Convex optimization problem to quadratic programming problem

This is not really an answer. I just want to say that your optimization problem can be converted into a linear programming problem:

$\min F(\bar{x})$ subject to $A\bar{x}\le b$.

If the minimum found is $m$ and the minimizer is $x_0$, then the minimum for your original problem is $\max(m,0)^2$ and the minimizer is $x_0$.

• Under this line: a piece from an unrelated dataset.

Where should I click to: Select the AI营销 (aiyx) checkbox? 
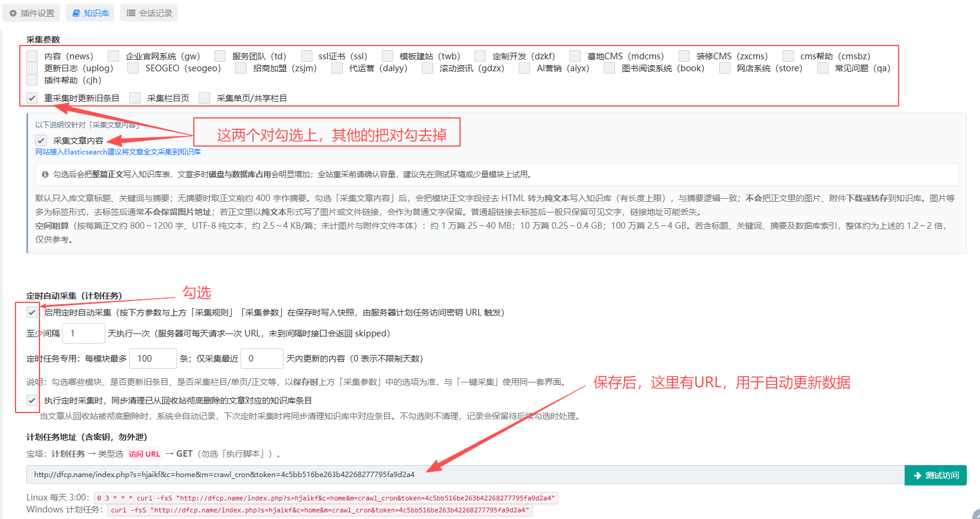click(x=524, y=68)
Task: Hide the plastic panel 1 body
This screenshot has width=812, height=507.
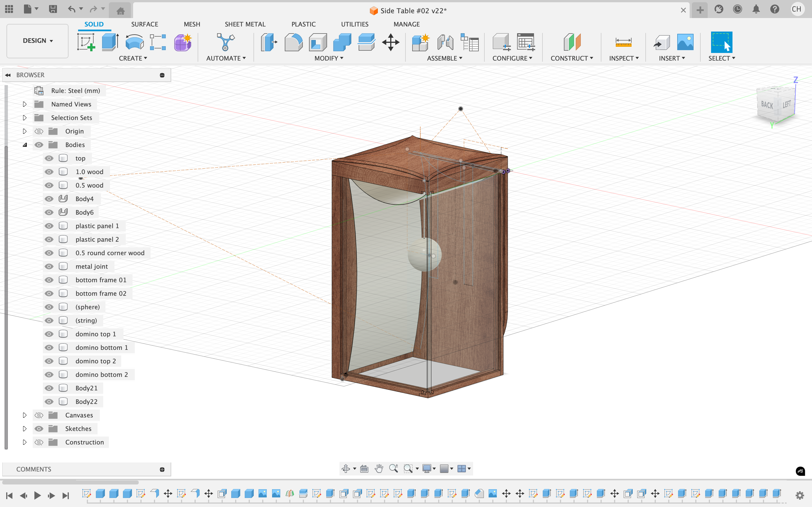Action: click(x=49, y=226)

Reason: If $F(x_0)=m<0$, then $\max(F(x_0), 0)^2=\max(m, 0)^2=0$, which is the least possible value of $\max(F(\bar{x}), 0)^2$ over the whole space. Hence $x_0$ is a feasible and global minimizer.

If $F(x_0)=m\ge0$, then $F(\bar{x})\ge F(x_0)\ge0$ for every $\bar{x}\in D=\{\bar{x}: A\bar{x}\le b\}$. Hence $\max(F(\bar{x}), 0) = F(\bar{x})\ge0$ for every $\bar{x}\in D$. Therefore $$\min_{\bar{x}\in D} \max(F(\bar{x}), 0)^2 = \min_{\bar{x}\in D} F(\bar{x})^2 = \left(\min_{\bar{x}\in D} F(\bar{x})\right)^2 = m^2 = \max(m,0)^2.$$

Let $F(x) = Bx$. Test if $Bx\leq 0, Ax\leq b$ is feasible. If so, you are done. Any feasible solution is an optimal solution.

If not, go with your epigraph reformulation. Give it to a convex QP solver. You said a particular algorithm didn’t converge. Can you describe the details of that algorithm?